とろけるような、キスをして。
「……先生、野々村さんと付き合ってるって本当ですか?」
それは、つい数分前に震えていた子とは思えないほどに力強い声だった。
「あぁ、あの噂のこと?」
「はい。今、野々村さんに聞きに行ったら、深山先生に直接聞けって言われました」
「ははっ、なるほどね?それでわざわざ俺を見つけて引き止めに来たんだ?」
「はい」
修斗さんが楽しそうに笑っているのが、手に取るようにわかる。
「本当に俺に直接聞きに来たのは立花が初めてだから、特別に教えてやる」
「……」
「確かに俺はあいつと付き合ってるよ」
周りからは、微かに授業をしている教師たちの声が聞こえてくる。
そんな中で、修斗さんの声はいつもより小さいのに一際澄んでいてスッと脳に響き、心地良い甘さを耳に残す。
「……認めないと思ってました」
「まぁ、本当は隠し通した方がいいんだろうけど。
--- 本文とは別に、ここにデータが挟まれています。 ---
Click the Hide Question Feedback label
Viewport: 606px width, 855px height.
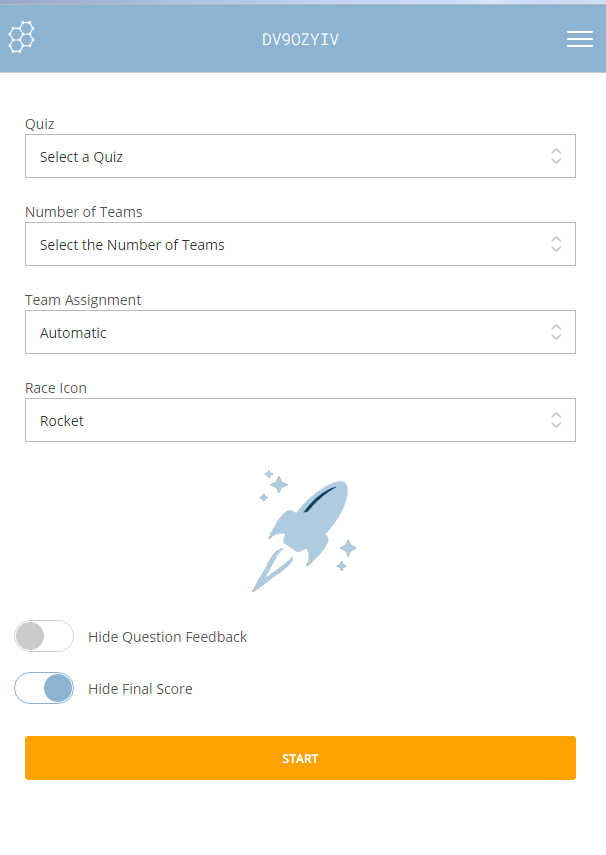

でもお前、誤魔化してもしつこく聞いてきそうだし」
「……」
「あいつのことで、嘘は吐きたくないから」
じんわりと、胸が温かくなる。
「……二年前に言っていた、先生の好きなタイプっていうのも、野々村さんのことですか?」
「二年前?俺どんなこと言ってた?」
「"猫みたいな、可愛くて放っておけなくて守ってあげたくなるような子"って」
「あぁ、うん。そうだね。あいつのことだわ」
ドクン、と。高鳴る胸。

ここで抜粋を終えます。